A senior police officer requested a day’s holiday because he took a 15 minute phone call from a PSNI personnel officer while he was on leave, a tribunal has heard.
The tribunal chairman blasted the cop’s “preposterous request” and also the PSNI’s “craven” response that he said would shock law-abiding tax-payers.
Evidence of the “astonishing” phone call episode emerged at the Fair Employment Tribunal in Belfast involving police inspector Kevin Curley who made a number of allegations against the PSNI and named senior officers alleging he suffered religious discrimination and was victimised. The claims dated back to 2004 when Inspector Curley, a Catholic, was a sergeant stationed in Ballymena.
The officer had alleged there had been a concerted effort to get him to leave Ballymena.

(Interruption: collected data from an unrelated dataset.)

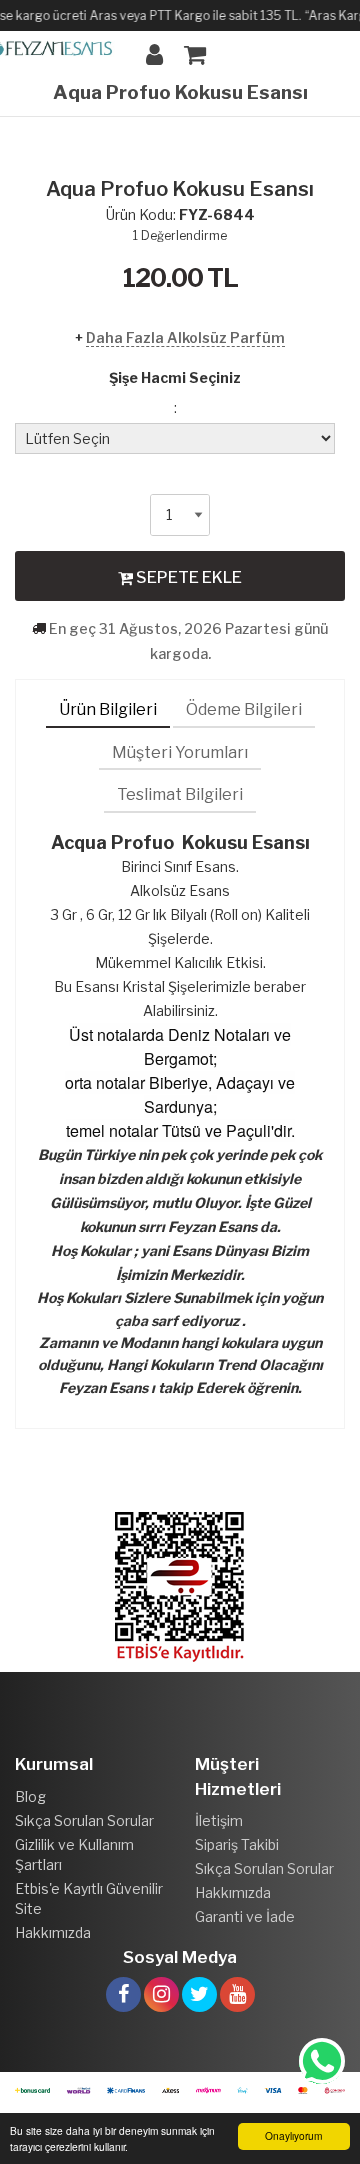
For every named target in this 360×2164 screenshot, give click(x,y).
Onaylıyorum (293, 2135)
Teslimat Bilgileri (180, 794)
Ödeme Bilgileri (244, 709)
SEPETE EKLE (187, 577)
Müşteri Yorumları (180, 752)
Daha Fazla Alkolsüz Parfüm (185, 337)
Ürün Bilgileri (108, 709)
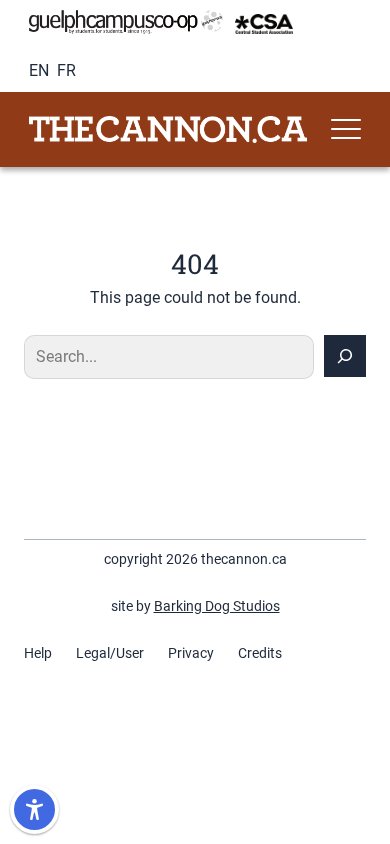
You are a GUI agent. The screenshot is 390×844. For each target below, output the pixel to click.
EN (39, 70)
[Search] (345, 356)
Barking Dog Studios (217, 606)
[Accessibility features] (34, 809)
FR (66, 70)
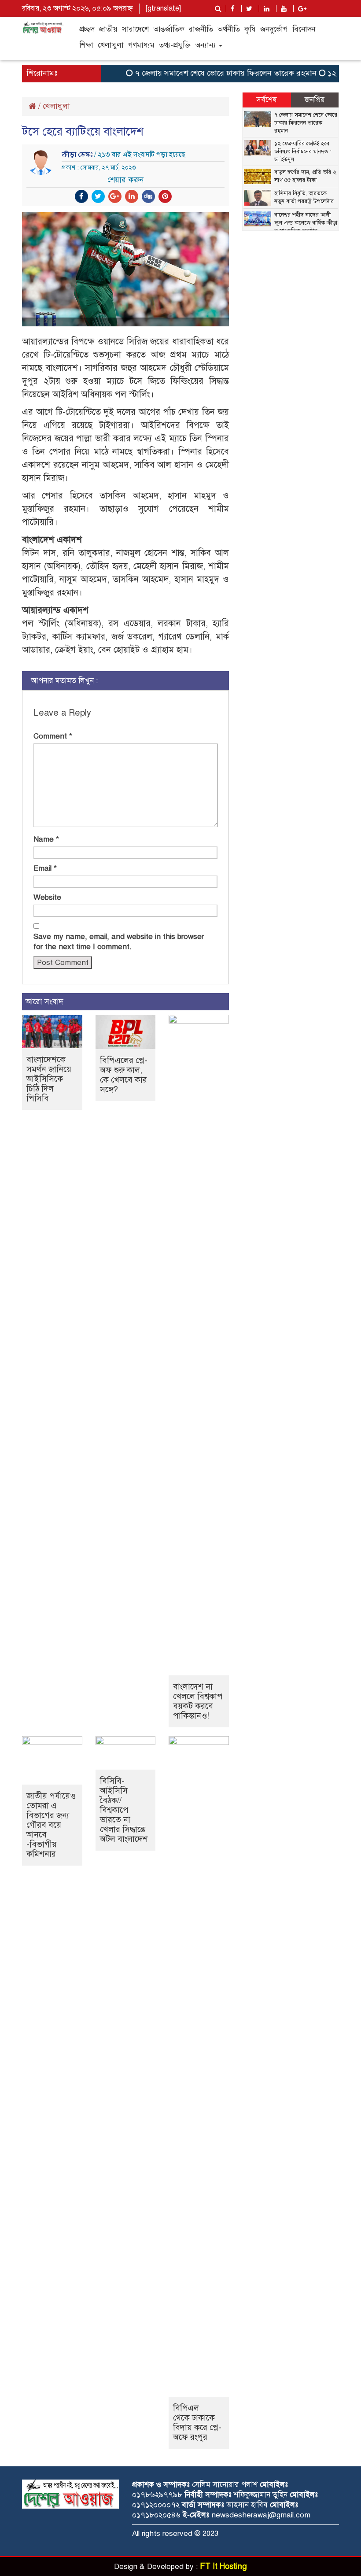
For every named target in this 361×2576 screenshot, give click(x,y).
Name (46, 839)
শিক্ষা (86, 45)
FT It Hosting (223, 2566)
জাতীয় (108, 29)
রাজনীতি (201, 29)
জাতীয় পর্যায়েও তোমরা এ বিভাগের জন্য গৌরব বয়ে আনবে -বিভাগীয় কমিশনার (51, 1825)
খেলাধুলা (111, 45)
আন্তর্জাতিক (168, 29)
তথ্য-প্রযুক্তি (175, 45)
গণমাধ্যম (141, 45)
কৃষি (250, 29)
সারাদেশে (135, 29)
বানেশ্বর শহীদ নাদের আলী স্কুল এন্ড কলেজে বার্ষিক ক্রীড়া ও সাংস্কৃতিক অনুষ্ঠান (305, 222)
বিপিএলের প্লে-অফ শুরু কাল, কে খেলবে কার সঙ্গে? (123, 1074)
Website (47, 897)
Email (45, 868)
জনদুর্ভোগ (274, 29)
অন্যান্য (206, 45)
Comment (52, 736)
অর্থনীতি (228, 29)
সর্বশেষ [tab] (266, 99)
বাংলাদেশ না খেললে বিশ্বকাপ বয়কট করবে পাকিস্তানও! (198, 1701)
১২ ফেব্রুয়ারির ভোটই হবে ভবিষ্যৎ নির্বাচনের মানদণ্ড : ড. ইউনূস (303, 151)
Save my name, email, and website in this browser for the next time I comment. (118, 941)
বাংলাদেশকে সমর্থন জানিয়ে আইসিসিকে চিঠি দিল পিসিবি (48, 1078)
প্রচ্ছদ (86, 29)
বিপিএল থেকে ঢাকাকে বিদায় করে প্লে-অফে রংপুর (197, 2422)
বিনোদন (303, 29)
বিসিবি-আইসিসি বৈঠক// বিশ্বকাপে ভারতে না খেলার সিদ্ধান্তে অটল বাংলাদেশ (124, 1810)
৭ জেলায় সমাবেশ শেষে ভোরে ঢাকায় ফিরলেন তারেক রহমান (211, 73)
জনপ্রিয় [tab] (315, 99)
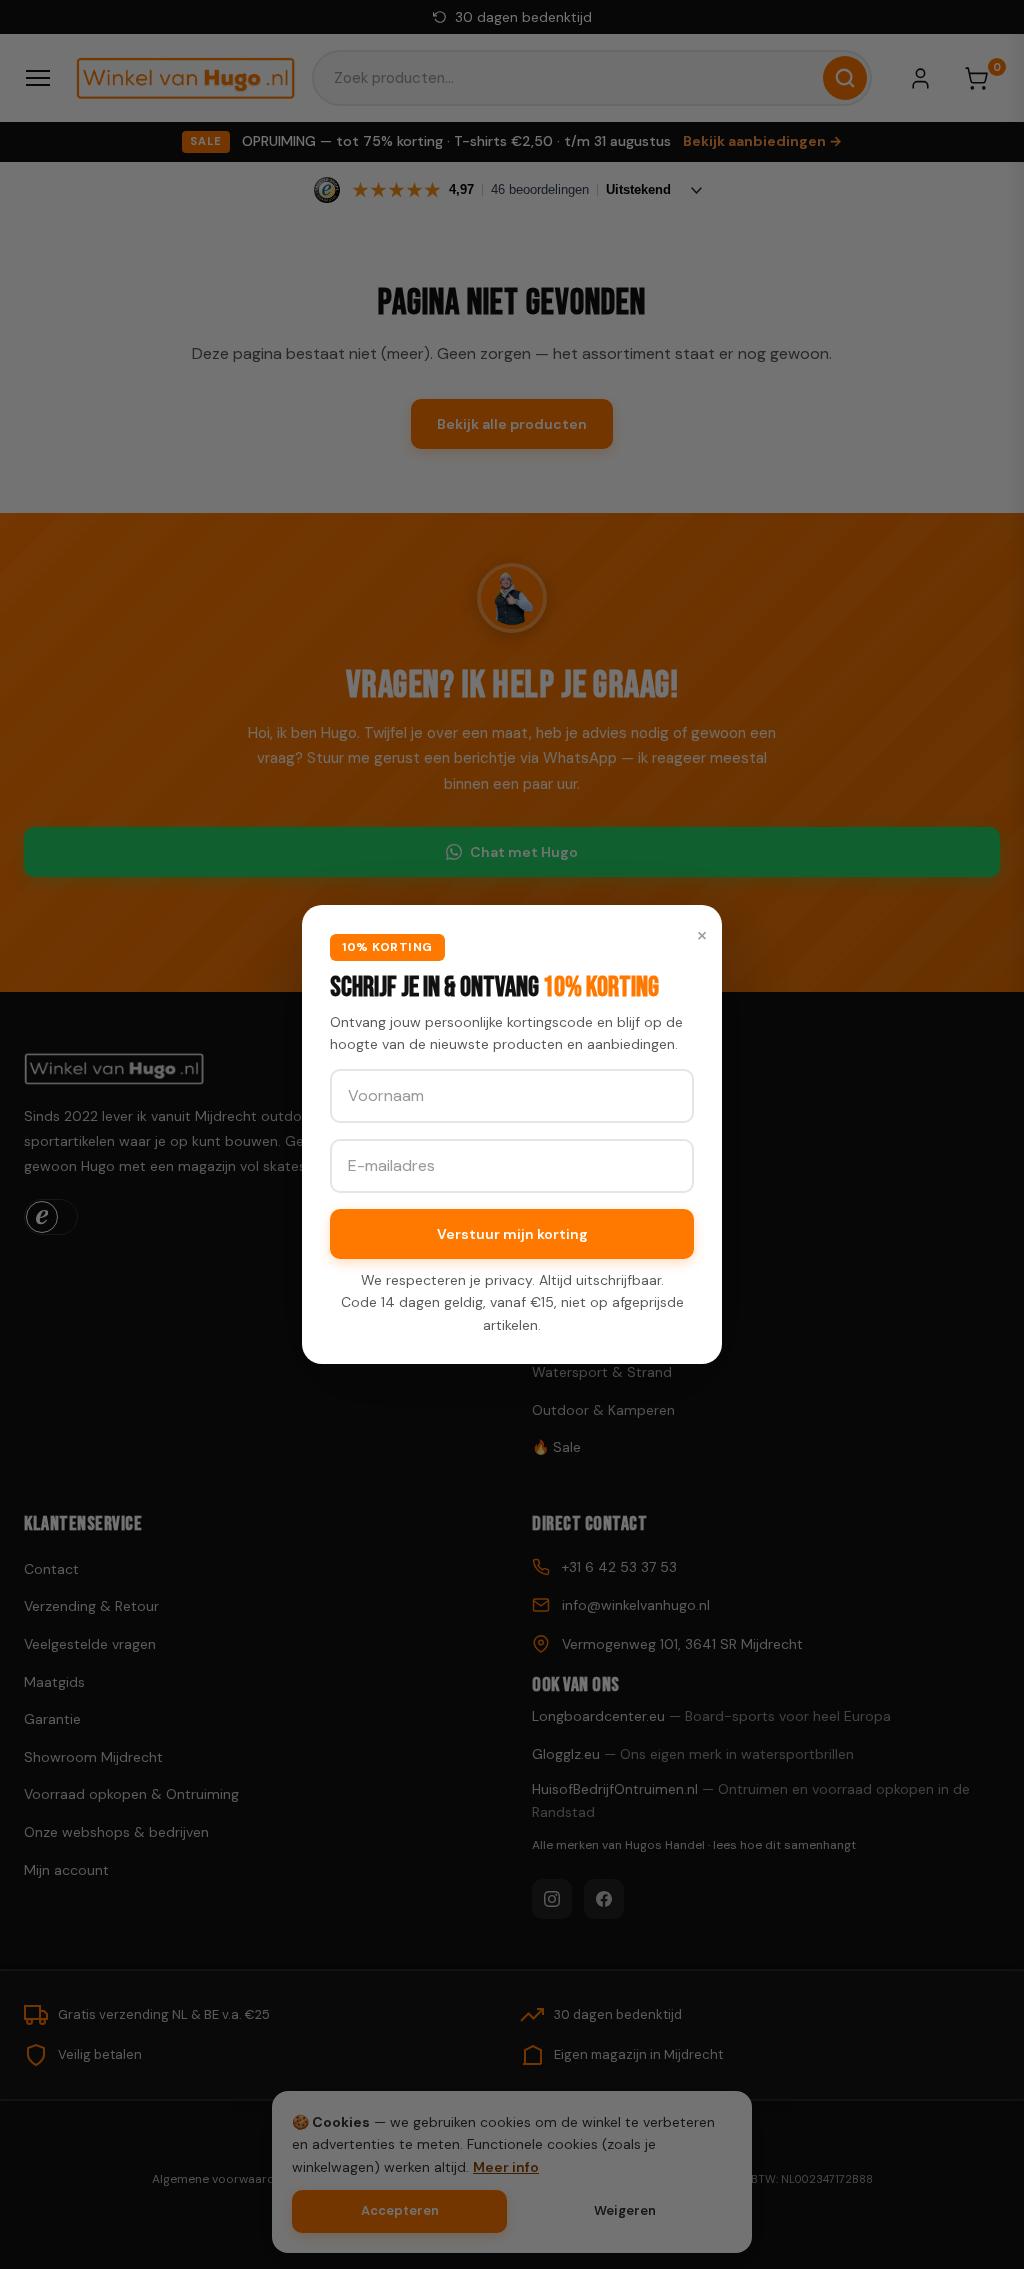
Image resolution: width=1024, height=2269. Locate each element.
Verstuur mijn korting (512, 1234)
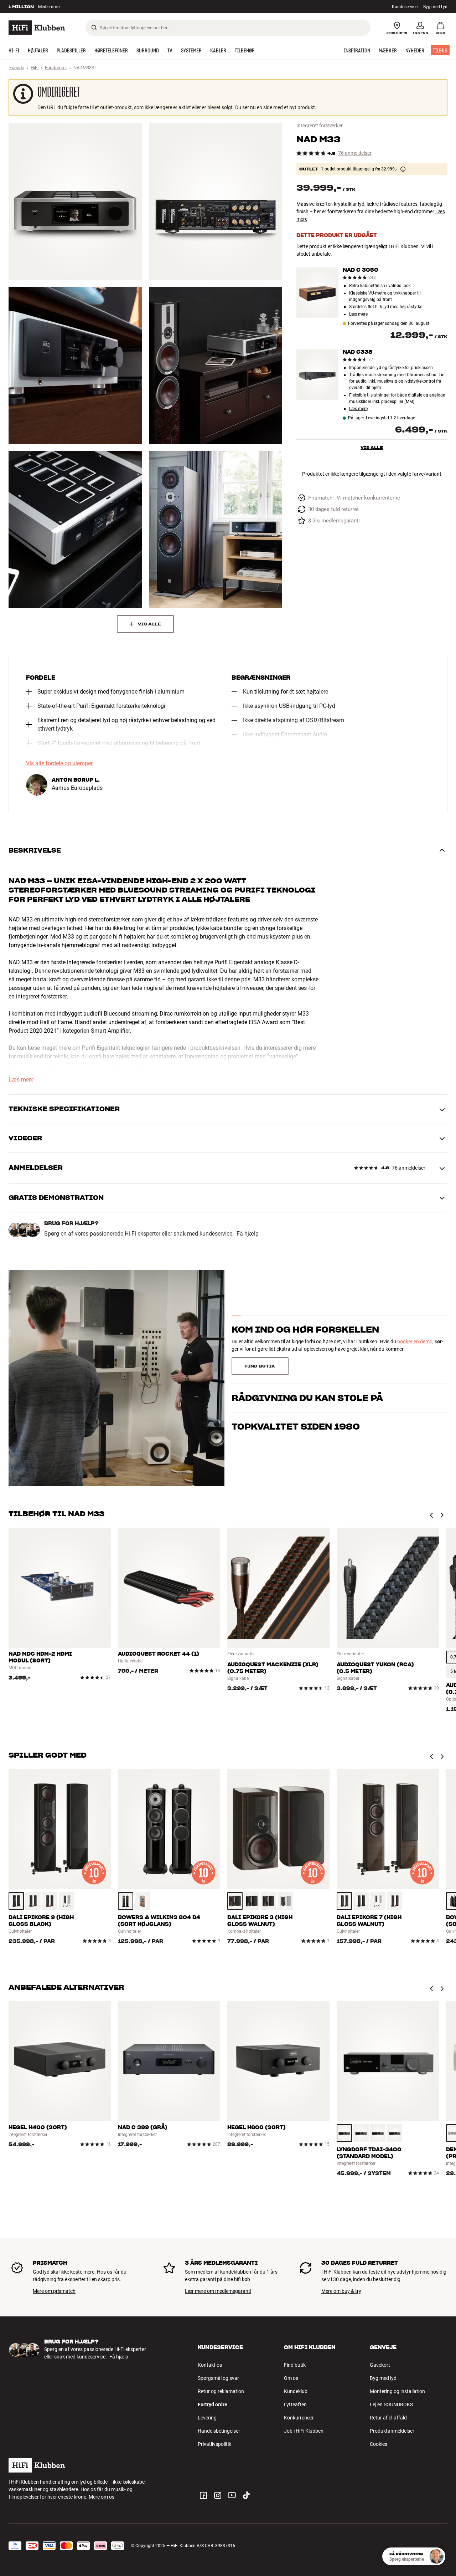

During the case it was revealed that Curley had complained about receiving a telephone call from a police personnel officer in Ballymena on September 17, 2004 when he was on leave.
He had put in a transfer request and a personnel employee had contacted him and asked if there was anything she could do to persuade him to stay in Ballymena.
Tribunal chairman Duncan Buchanan slammed Curley’s response to the call.
In his recent written decision Mr Buchanan said: “In the course of her duties Ms [Geraldine] Corry rang the claimant at home on September 17 2004 when he was on leave. She was fairly new to her post and in the course of the conversation mistakenly called him ‘David’ on two occasions.
“The claimant [Inspector Curley] made a complaint about Ms Corry because of this and because she had called him at home and asked that a copy of it be placed on Ms Corry’s file.
“He also requested that because he had been disturbed on his day off [by a telephone call lasting about 15 minutes which was meant to help him] that he should be reimbursed with one day’s annual leave.”
Mr Buchanan added: “This was a preposterous and impertinent request.
“What will astonish law-abiding taxpayers who fund the police force is that he was in fact given a half day’s duty credit as a result of it.”
He described the police service’s response as “craven” but added “it was hardly consistent with discrimination or victimisation on their part.”